Fill in all information known on the Petition. There is a supplemental form if you wish to make a legal name change for more than one child. Take the unsigned Petition before a Public Notary for signature. If both parents are filing together, both parents should sign the Petition. There are blanks for each parent to sign individually. No service or consent form is necessary if both parents are filing together. If only one parent is signing, leave the other signature lines blank. Do not sign the Petition until you are before a Public Notary.
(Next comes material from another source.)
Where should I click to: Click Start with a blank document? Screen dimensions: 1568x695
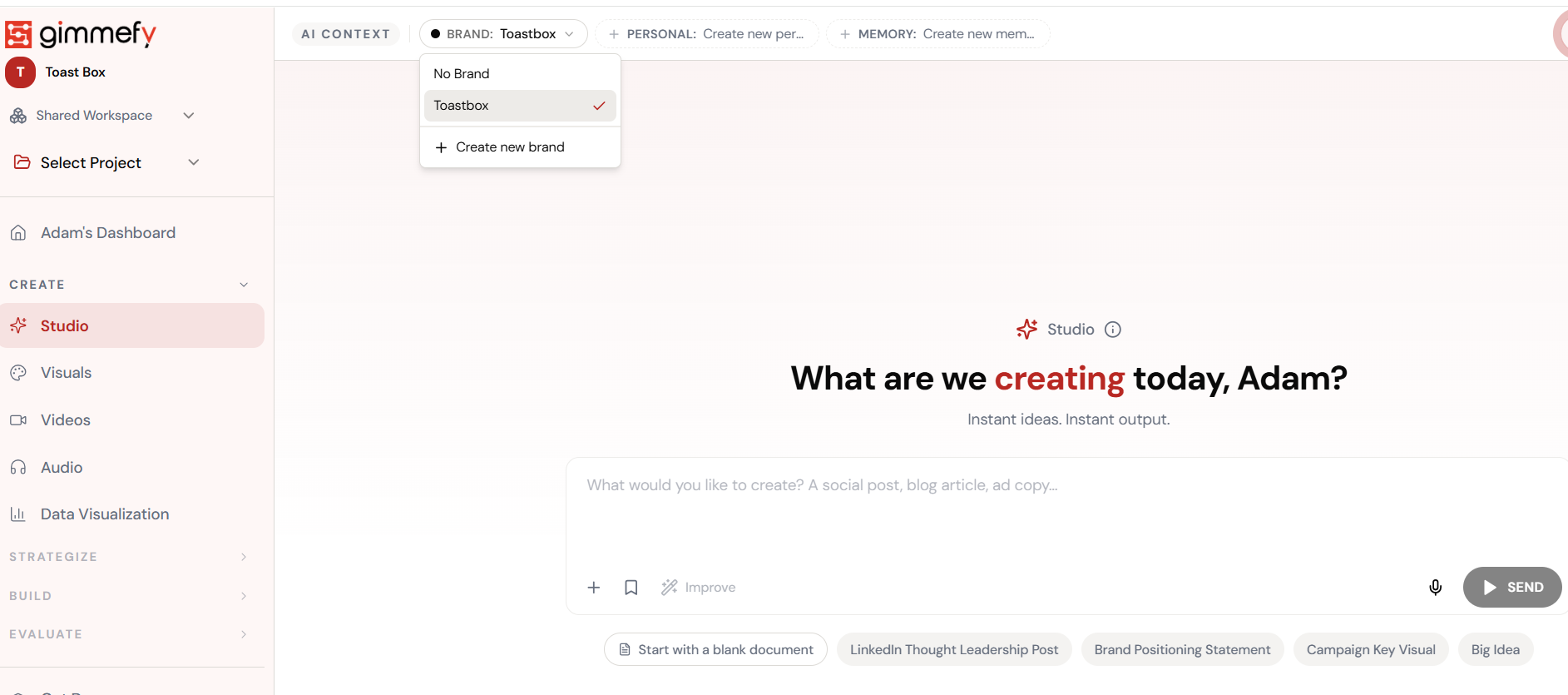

There are additional notification steps you must follow if you want to change the name of your child without the other parent’s approval if you want to change the name of your child if you are the child’s guardian and not a parent.
File With Court:
Attach all documents to your Petition. Your Petition should have the fingerprint cards for each parent filing attached. Take the Petition, attached documents, and two copies of all to the Circuit Court Clerk’s office for the county where the minor resides. File the Petition and ask for a stamped copy back. There will be a fee for filing.
Set a hearing. The process for setting a hearing is different in each county. The Clerk of Court should be able to direct you to the proper procedure. Call one week in advance of your hearing to make sure you are still scheduled. If the name change is uncontested, the judge will likely grant your name change without a final hearing.
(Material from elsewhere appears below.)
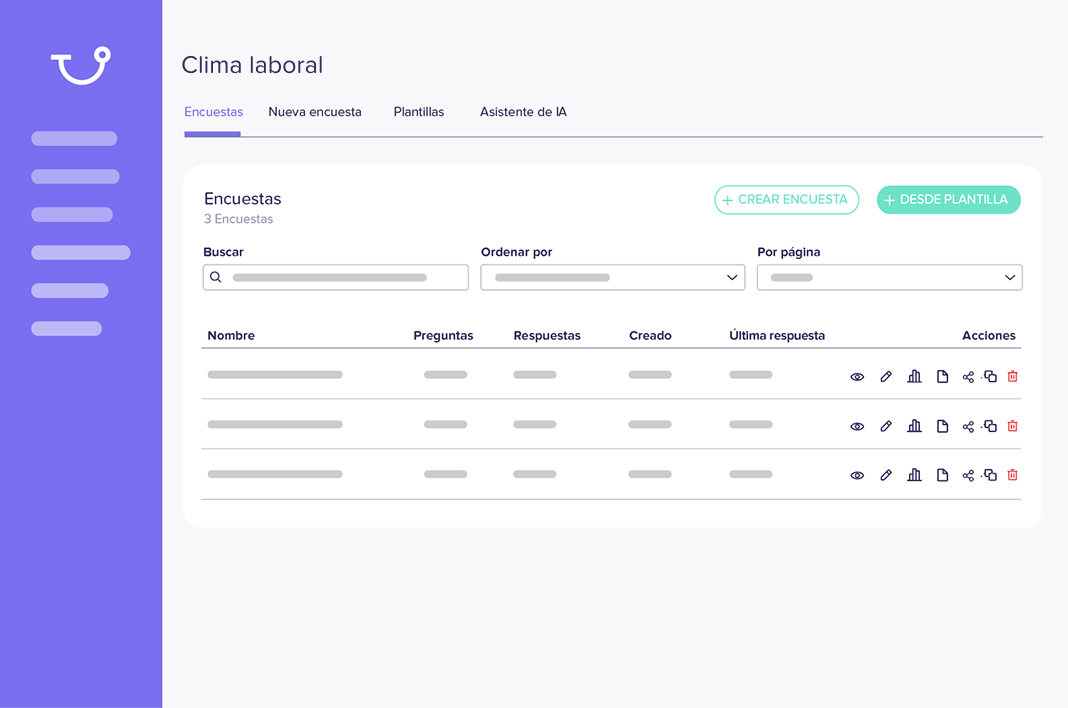
Task: Delete the first survey with the trash icon
Action: (1012, 377)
The Judge’s Approval or Denial of Petition:
Attend your hearing. If the judge decides to hold a final hearing, you should take a copy of all filed documents with you to court as well as a Final Judgment. Fill in the Final Judgment heading with the case information listed on your copy of the Petition. Fill in the remainder of the document and leave the signature line blank. If the judge grants your Petition, he or she will sign the original Judgment you brought with you. Have the Clerk file the document with your case and request certified copies of the Judgment for each office you want to change your child’s name.
Finish your child’s name change with the appropriate government records offices, like the Social Security Administration and the Vital Records Office in Florida. It is likely that each office will need a certified copy of the Judgment for their records.
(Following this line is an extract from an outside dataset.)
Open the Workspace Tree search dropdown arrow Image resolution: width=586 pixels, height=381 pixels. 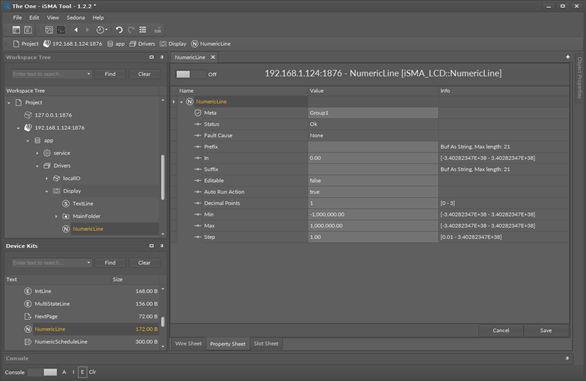(89, 74)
Additional Steps for Filing without Parental Approval:
If you can, get consent from the parent(s) not filing the Petition. If one parent is filing and the other parent consents to the name change but lives in a different county, the other parent should fill out and sign the Consent form. The Consent form must also be signed before a Public Notary. Attach and file one Consent form for each parent not filing the Petition.
If a parent does not consent to the name change, they must be formally served with a copy of the Petition and hearing date after filing the Petition. Ask the clerk for one certified copy of the Petition for each parent that did not file the Petition or fill out a Consent form. If you know where the other parent lives, you must hire a Process Server to serve the copy of the Petition on the other parent in person. There are usually Process Servers available through your local Sheriff’s office. The Process Server should provide you with a Proof of Service document. If you absolutely do not know where the other parent lives, you may be able to use constructive service. For this service, you will publish the Petition in a newspaper or other location as a way of notifying the other parent. The laws regarding constructive service vary. You should ask your local Clerk of Court for specific information regarding constructive service for your case. They may refer you to legal consultation. You will need to file the Proof of Service with the Clerk’s office before your hearing date.
The steps for a guardian to change the name of a child are the same as the steps for one parent to change the name of their child (see above).
This article contains general legal information and does not contain legal advice. Rocket Lawyer is not a law firm or a substitute for an attorney or law firm. The law is complex and changes often. For legal advice, please ask a lawyer.